Christin Milloy:

Rise up and seize equality

Air Canada Accidentally Bans Fictional Sci-Fi Device that Doesn’t Actually Exist


While travelling recently, I learned that Air Canada has updated their rules for dangerous baggage in reaction to recent safety concerns arising from small, high-powered lithium ion battery packs and their tendency to explode on a random basis. Such batteries and the devices that use them are now banned, even in checked baggage.

To train staff on the new policy, someone at Air Canada created a flyer complete with internal jargon like “contact your CSM,” and “follow the DRG reporting process.” Somehow, delightfully, that notice made it into a public-facing display at the check-in counter at New York’s Laguardia airport, where I was fortunate enough to be allowed to photograph it on March 31st as I made my way home from a business trip.

Dangerous Goods warning flyer from Air Canada

A threat to the very fabric of the space-time continuum

It seems their intention was to ban small motorized scooters such as the trendy balance-boards that light up and roll on two wheels, nicknamed “hoverboards.” One such device is pictured in the ban notice, captioned “Mini-Segway Hoverboard.”

Also pictured in the notice, however, is a flat skateboard-like device with two circular panels, a “Mattel Toys” logo, and no wheels whatsoever. If you’re thinking “there’s something very familiar about all this,” it could be because fans will recognize this immediately as the fictional “Hoverboard” from the classic 1989 film Back to the Future 2.

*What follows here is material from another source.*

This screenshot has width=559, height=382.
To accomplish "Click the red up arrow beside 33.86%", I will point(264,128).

Two-wheeled balance-style “hoverboards” surged in popularity in real-life 2015 and have since gained notoriety for being prone to explode without warning. (“Great Scott!”)

By contrast, it’s unlikely the floating “hoverboard” from the fictional 2015 in Back to the Future 2 (if they existed in reality) would be powered by such dangerous lithium ion battery packs— As the cyberpunks in the movie helpfully explain, “those boards don’t work on water,” because they haven’t “got power.”

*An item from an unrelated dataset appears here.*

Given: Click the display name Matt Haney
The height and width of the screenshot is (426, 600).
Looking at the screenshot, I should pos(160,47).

It’s unclear whether this flyer came to exist as the result of some cheeky Air Canada “butthead,” or by accident through an over-zealous Google image search by some “slacker” who’s never seen the best movie trilogy of all time (an email request for comment from Air Canada’s media relations department was never returned). Either way, the end result is “funnier than a screen door on a battleship.”

Given the intention of the notice was to train baggage handlers and other employees to spot potentially life-threatening goods dangerous to the operation of jets and other vehicles that “don’t need roads,” perhaps they’ll learn to “be careful in the future.”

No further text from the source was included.